The writer also complains that by not showing up, the Phelpses have deprived "counter-protesters the benefit of giving them the finger or blocking their view of the event." (Personally, I think that liberals and progressives should hire the WBC to come to visit: it would gin up all kinds of publicity and fund-raising possibilities for local liberal causes.) In most if not all cases, the Westboro pickets aren't near enough to see "the event." The law in various US locales requires them to picket "on a public street 1,000 feet from the site of the funeral; they complied with the law and with instructions from the police, and they protested quietly and without violence." But these fine, upstanding, truly Christian folk like to imagine the Phelpses standing at the gravesite, foaming at the mouth and spitting on the bereaved. Sort of the way that more conservative Christians like to imagine homosexual orgies, or some respectable Romans liked to fantasize about primitive Christians' "love feasts," which involved blowing out the lamps, copulating promiscuously with one another, and eating a human infant. There's nothing like prurient fantasy to show real Christianity in action.
Though I despise the WBC as well, I can't work up a whole lot of enthusiasm for giving them tons of publicity, which is what really encourages them to continue. For that matter, I recall that when they began their career of infamy by picketing the funerals of people who'd died of AIDS, the straight media clucked disapprovingly, but the campaign to silence them altogether didn't gain any steam until they moved to less safe subjects, like fallen US military.
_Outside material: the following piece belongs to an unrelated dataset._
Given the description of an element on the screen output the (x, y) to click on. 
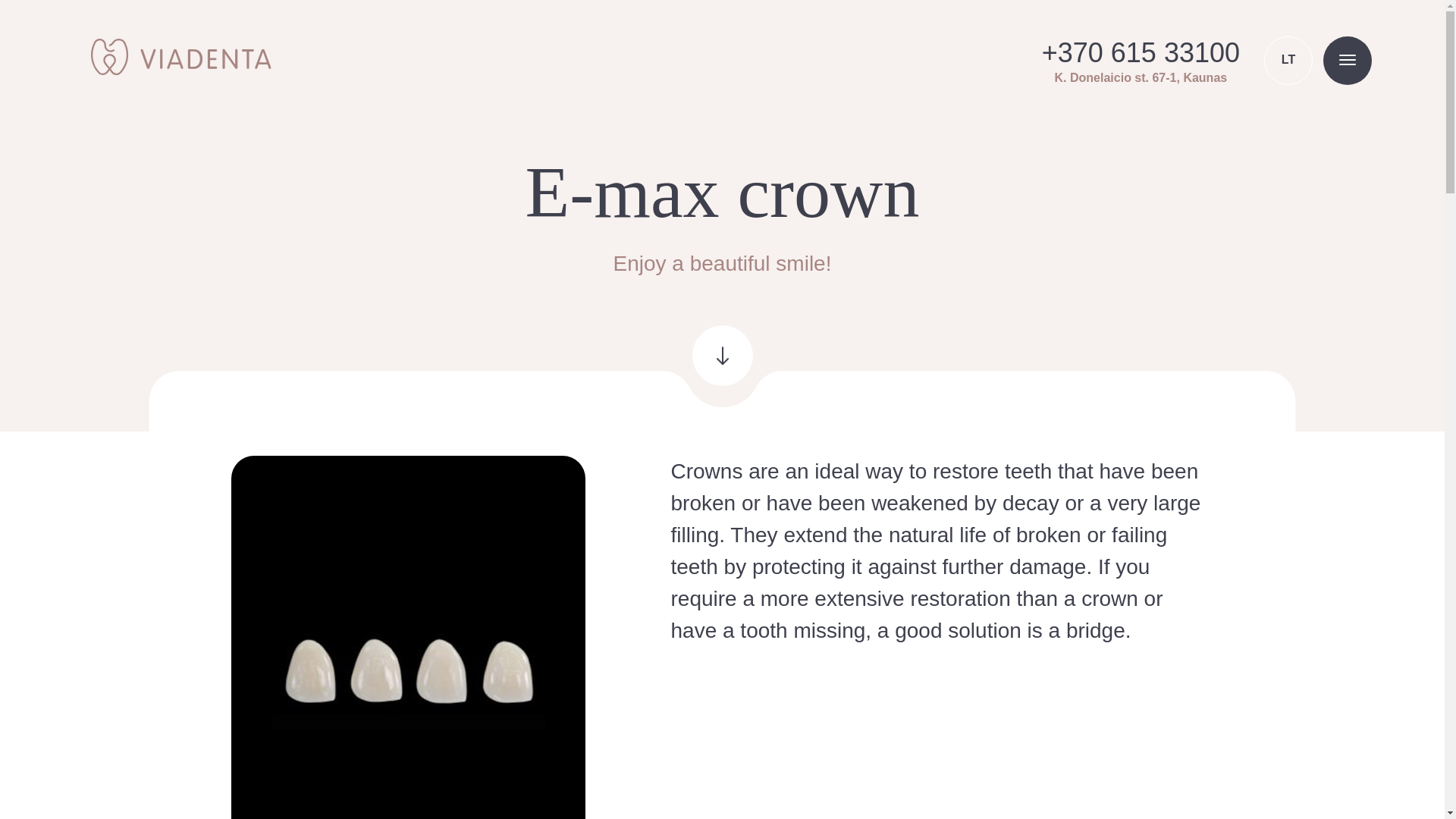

Then a lot of people got worked up into a lather -- but in the US, as opposed to South Africa or Canada or the UK, the First Amendment's guarantee of free speech still means something, even for the most loathsome, hateful people. But what really dispirits me here is this complacent self-styled liberal Christian indulgence in murderous fantasy, though I guess if you pretend to be all about Love, you have to hate somebody as a safety-valve. And come to think of it, when I consider Jesus' fondness for threatening people he disliked with endless torture in hellfire, this kind of murderous fantasy is pretty Christlike.